The Curragh of Kildare
Is there any other song more synonymous with the Lilywhite county than ‘The Curragh of Kildare’?
Listening to a recent radio discussion about what songs should represent each county, it struck me that other than the aforementioned ballad, no other worthy candidates came to mind. Other counties have ample quality tunes to choose from.
Unfortunately the D’Unbelievable’s favourites ‘The Stoat That Ate Me Sandals’, ‘The Hoor in the Nettles’ and ‘The Pecker Dunne’s Myxomatosis Rabbit’ have no mention of Naas, Newbridge or Kildare town.
All joking aside, there is nothing like the strains of ‘The Curragh of Kildare’ when it is sung with gusto.
If you haven’t heard Mary O’Loughlin belt it out in the hollows of Killinthomas Woods at Bluebells and Buskers every year, it’s worth a trip.
Wondering about the list of Kildare appropriate songs, my colleague informed me of another song — ‘Rosie and the Roads of Kildare’ which he first heard sung off the back of a trailer in Robertstown. Curiosity hit. Google performed its duty and up popped the song. In fact it’s called ‘The Roads of Kildare’.
Apparently, Daniel O’Donnell even performed it at one stage.
The song details how Johnny fell in love with a gypsy, Rosie, who was reared on the roads of Kildare, and how he turned his back on his family to be with her.
Further googling revealed another contender — ‘A Man You Don’t Meet Every Day’.
It starts with the verse — “I’ve a neat little cabin that’s built out of mud, Not far from the town of Kildare, I’ve an acre or two where I grow my ow spuds, I’ve enough and a little to spare.”
Not sure that would rouse the Kildare team on to All Ireland victory, which has been as scarce as an healthy potato in the famine.
'The man’ might want to consider growing something more than spuds.

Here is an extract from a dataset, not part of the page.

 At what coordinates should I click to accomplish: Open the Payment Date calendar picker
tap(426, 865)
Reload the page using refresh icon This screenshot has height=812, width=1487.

On to the next contender — ‘Johnny I Hardly Knew Ye’.
This rousing song wouldn’t be out of place in a good session, with ample mention of Athy in the opening lines.

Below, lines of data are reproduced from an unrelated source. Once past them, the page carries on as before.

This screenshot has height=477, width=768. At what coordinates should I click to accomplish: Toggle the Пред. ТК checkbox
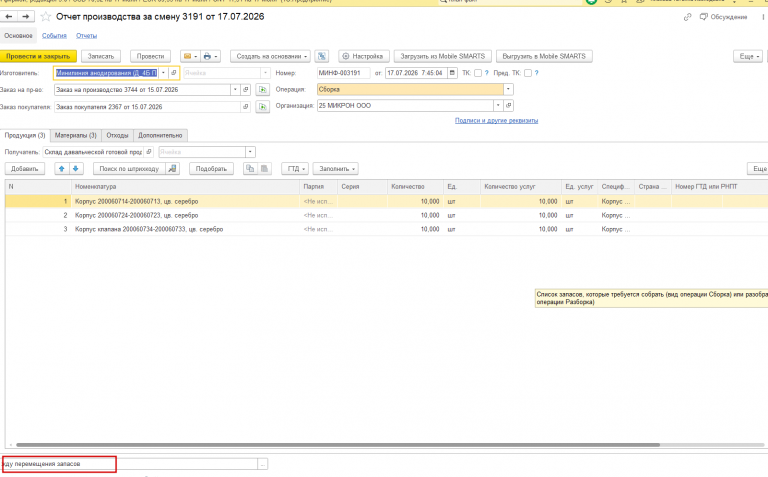point(528,73)
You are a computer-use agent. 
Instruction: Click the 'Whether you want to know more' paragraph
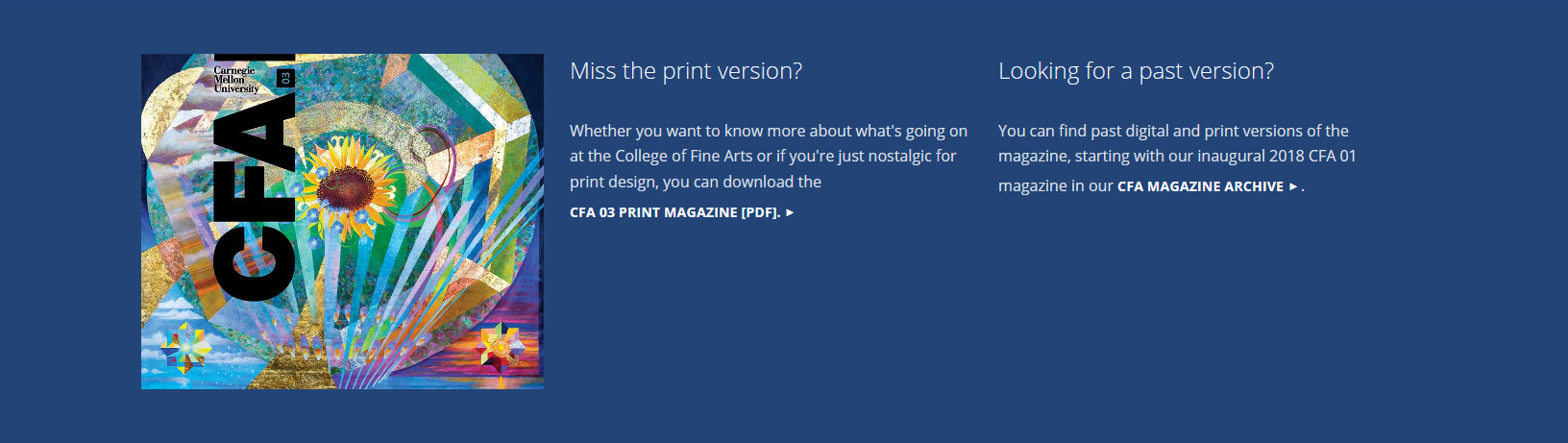[x=769, y=156]
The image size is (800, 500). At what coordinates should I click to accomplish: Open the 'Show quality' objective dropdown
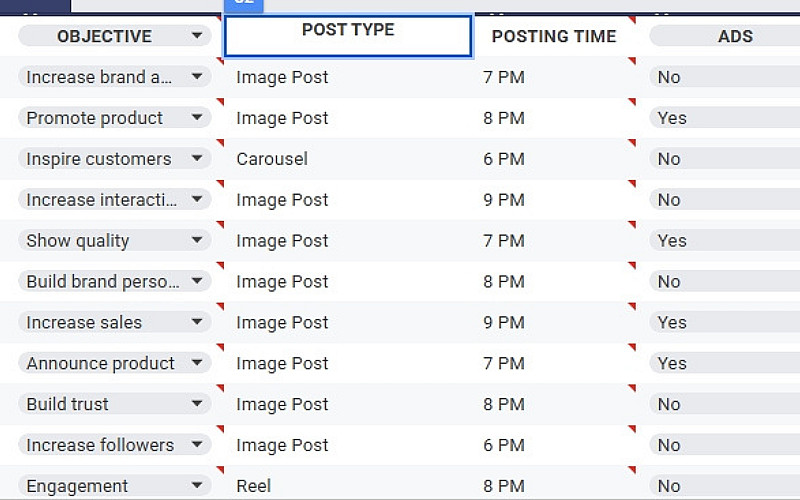pos(196,241)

“While goin’ the road to sweet Athy, har-oo, har-oo; While goin’ the road to sweet Athy, har-oo, har-oo; While goin’ the road to sweet Athy; A stick in me hand and a tear in me eye; A doleful damsel I heard cry; Johnny I hardly knew ye”.
While the upbeat tone could be replicated to a sporting war cry rally, it would definitely fall short of the impact of the Icelandic clap chant used by its soccer supporters.
Next up, ‘Lanigan’s Ball’. Apparently Jeremy Lannigan was from Athy and he “battered away ‘till he hadn’t a pound.’
Again, a good beat gives the song a good rhythm but it definitely falls well short of a county anthem.
’Nora, The Pride of Kildare’ was a disappointment, and a song about a fair maid who stole her suitor’s heart on ‘The shady road to Clane’ didn’t quite make the grade.
Having had a trawl through the possible replacements for ‘The Curragh of Kildare’ it’s safe to say I’m not enthused with my findings. It may be a bit nostalgic, but that’s what an anthem is supposed to be — hands swaying in the air from side to side, singing full throttle in unison.
The Scots claim the song comes from a poem by Robbie Burns, telling the story of a young Scottish woman whose lover is away soldiering in the Curragh.
Whatever the origin, it will long be sung on our grassy plains.